If I create a list of Y-values for the shape boundary for each X-coordinate
in the grid I end up with:

Y-value of the shape boundary Corresponding X-coordinate of the
grid
9.10,11,12,13,14 7
8,15 8
7,16 9
6,17 10
6,17 11
6,11,12,17 12
7,10,13,16 13
8,9,14,15 14

If I now look at my list of bird coordinates and take one example of a birds
X-coordinate being 12, its within the ranges of the shape boundary Y-values
above, but if I check its position (at X=12, Y=19) I can see its not within
the boundary. So I'm still missing something.

If I create a list of Y-values for the shape boundary for each X-coordinate in the grid I end up with:

Y-value of the shape boundary Corresponding X-coordinate of the grid
9,10,11,12,13,14 7

Does this mean that the shape is re-entrant and that 9 to 10, 11 to 12, and 13 to 14 are inside?

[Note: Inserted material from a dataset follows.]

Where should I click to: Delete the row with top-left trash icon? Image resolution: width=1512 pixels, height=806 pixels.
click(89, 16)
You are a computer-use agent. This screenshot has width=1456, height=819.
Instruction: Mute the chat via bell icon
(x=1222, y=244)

Well, that's the same as saying that 9 to 14 is inside, and you need better resolution of your grid if you are to treat the shape appropriately. Note that it may be the case that if you chose, arbitrarily, to list the boundary X-values for each Y-value instead, it's possible that your shape might not be re-entrant and the shape could be expressed more simply.

...
6,11,12,17 12
...

If I now look at my list of bird coordinates and take one example of a birds X-coordinate being 12, its within the ranges of the shape boundary Y-values above, but if I check its position (at X=12, Y=19) I can see its not within the boundary. So I'm still missing something.

Again, if this means that 6 to 11 and 12 to 17 are within the shape, then that is the same as 6 to 17 and you need better resolution. But in any case, a Y-value of 19 is clearly outside the 6 to 17 range for X=12, which coincides with your claim that this bird is outside the shape. No problem.

Are you perhaps confusing X and Y?

Brian Barker

If you picture a kidney shaped swimming pool or a lima bean, its boundary is
not a circle, but a circle with one side pushed in. In the X & Y coordinates
I wrote earlier the pushed in area are the coordinates:
X Y
13,10
12,11
12,12
13,13

Maybe this is the "re-entrant" portion you mentioned. Describing problems
like this verbally is difficult. I don't suppose there is a way to post an
image of my graph here?

More efficient is good, but simpler might be better here.